Based on the study's findings, and to help address issues surrounding access to resources and opportunities, the academy has committed to taking further action through a donation totaling $50,000 to five organizations that support the growth of women and girls in music: Beats by Girlz, Femme It Forward, Girls Make Beats, She Is the Music, and Women's Audio Mission. Each advocacy group will receive a $10,000 grant to further its mission.

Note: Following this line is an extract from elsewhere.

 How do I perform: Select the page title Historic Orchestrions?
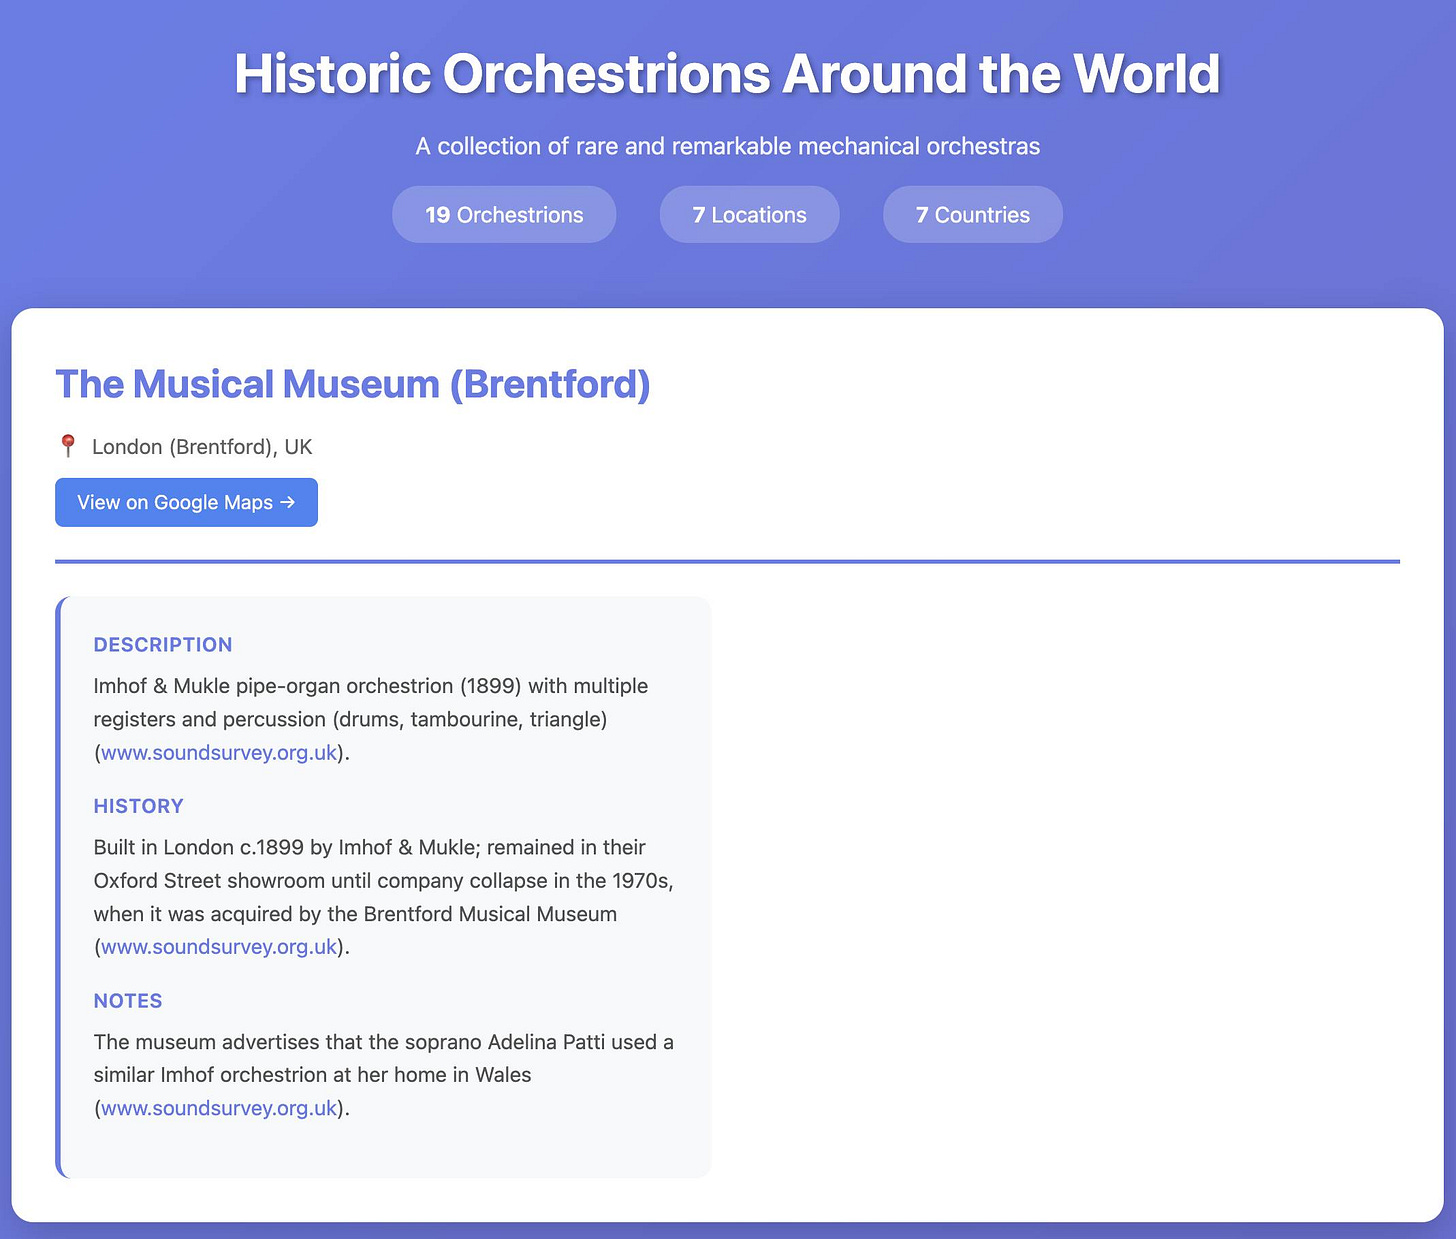(x=727, y=73)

Addressing women's representation in music has been a longstanding priority for the Recording Academy. In 2019, the organization launched Women in the Mix, which prompted hundreds of music professionals and organizations to pledge to consider at least two women in the selection process every time a producer or engineer is hired. Also in 2019, the academy pledged to double the number of women voters by 2025, and has reached 60 percent of that goal by adding 1,414 new women voting members to its membership. In 2021, the academy donated a total of $25,000 total to five charities and organizations that support the growth of women and girls in production and engineering: Gender Amplified, the Berklee Institute of Jazz and Gender Justice, We Are Moving the Needle, Time's Up, and Women's Audio Mission.
The Women in the Mix study was authored by Erin Barra, Mako Fitts Ward, Lisa M. Anderson, and Alaysia M. Brown. The report was created with the highest level of accessibility standards to ensure equal access for all individuals.